» Task input
──────────

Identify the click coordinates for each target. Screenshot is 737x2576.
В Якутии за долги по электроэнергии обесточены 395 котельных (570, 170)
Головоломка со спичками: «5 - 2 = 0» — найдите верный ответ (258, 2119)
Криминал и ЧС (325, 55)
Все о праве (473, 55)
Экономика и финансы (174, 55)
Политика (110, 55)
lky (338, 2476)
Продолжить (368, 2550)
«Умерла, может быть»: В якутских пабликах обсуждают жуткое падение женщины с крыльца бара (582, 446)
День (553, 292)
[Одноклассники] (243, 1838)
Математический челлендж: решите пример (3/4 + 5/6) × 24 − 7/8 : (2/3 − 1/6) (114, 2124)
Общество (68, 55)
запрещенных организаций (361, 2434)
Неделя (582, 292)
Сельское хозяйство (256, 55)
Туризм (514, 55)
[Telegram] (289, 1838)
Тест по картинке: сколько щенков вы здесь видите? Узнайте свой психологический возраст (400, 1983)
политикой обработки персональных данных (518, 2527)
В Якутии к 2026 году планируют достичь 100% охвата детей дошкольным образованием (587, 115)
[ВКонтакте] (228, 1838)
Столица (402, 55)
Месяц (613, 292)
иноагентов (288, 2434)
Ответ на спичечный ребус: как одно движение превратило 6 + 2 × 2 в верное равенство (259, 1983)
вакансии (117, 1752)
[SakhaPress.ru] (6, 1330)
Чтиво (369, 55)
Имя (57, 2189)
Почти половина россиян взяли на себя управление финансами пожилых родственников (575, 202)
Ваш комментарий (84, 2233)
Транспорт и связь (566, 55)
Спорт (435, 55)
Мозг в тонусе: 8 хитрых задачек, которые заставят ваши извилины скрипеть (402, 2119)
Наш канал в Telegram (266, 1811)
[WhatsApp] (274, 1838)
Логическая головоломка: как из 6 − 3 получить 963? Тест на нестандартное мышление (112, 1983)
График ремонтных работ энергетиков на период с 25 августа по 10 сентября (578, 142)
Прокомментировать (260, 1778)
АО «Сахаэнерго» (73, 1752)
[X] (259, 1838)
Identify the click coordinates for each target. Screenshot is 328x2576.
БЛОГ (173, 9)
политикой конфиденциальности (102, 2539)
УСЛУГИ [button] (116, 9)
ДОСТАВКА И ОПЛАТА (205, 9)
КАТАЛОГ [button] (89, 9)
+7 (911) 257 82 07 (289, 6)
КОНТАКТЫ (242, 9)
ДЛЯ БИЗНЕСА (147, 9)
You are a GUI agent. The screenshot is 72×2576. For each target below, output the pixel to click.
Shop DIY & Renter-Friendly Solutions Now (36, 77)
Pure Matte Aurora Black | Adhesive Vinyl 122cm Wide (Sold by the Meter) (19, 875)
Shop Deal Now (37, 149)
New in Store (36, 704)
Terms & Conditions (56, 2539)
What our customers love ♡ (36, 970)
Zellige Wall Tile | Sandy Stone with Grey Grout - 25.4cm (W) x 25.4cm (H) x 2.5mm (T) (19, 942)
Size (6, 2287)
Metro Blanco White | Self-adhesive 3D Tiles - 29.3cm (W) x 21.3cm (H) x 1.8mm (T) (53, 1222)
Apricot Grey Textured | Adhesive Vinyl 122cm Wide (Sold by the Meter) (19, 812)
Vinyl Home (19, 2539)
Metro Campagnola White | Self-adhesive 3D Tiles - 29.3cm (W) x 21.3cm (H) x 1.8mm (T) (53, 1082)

──────────

» Aim of the task
In the listing above, take the line containing "[X] (259, 1838)" as the start and write out every line through the last one exactly, with nothing added.

» Your response
[X] (259, 1838)
Identify the click coordinates for each target. Screenshot is 328x2576.
БЛОГ (173, 9)
политикой конфиденциальности (102, 2539)
УСЛУГИ [button] (116, 9)
ДОСТАВКА И ОПЛАТА (205, 9)
КАТАЛОГ [button] (89, 9)
+7 (911) 257 82 07 (289, 6)
КОНТАКТЫ (242, 9)
ДЛЯ БИЗНЕСА (147, 9)
You are a GUI agent. The screenshot is 72×2576. For each target below, output the pixel to click.
Shop DIY & Renter-Friendly Solutions Now (36, 77)
Pure Matte Aurora Black | Adhesive Vinyl 122cm Wide (Sold by the Meter) (19, 875)
Shop Deal Now (37, 149)
New in Store (36, 704)
Terms & Conditions (56, 2539)
What our customers love ♡ (36, 970)
Zellige Wall Tile | Sandy Stone with Grey Grout - 25.4cm (W) x 25.4cm (H) x 2.5mm (T) (19, 942)
Size (6, 2287)
Metro Blanco White | Self-adhesive 3D Tiles - 29.3cm (W) x 21.3cm (H) x 1.8mm (T) (53, 1222)
Apricot Grey Textured | Adhesive Vinyl 122cm Wide (Sold by the Meter) (19, 812)
Vinyl Home (19, 2539)
Metro Campagnola White | Self-adhesive 3D Tiles - 29.3cm (W) x 21.3cm (H) x 1.8mm (T) (53, 1082)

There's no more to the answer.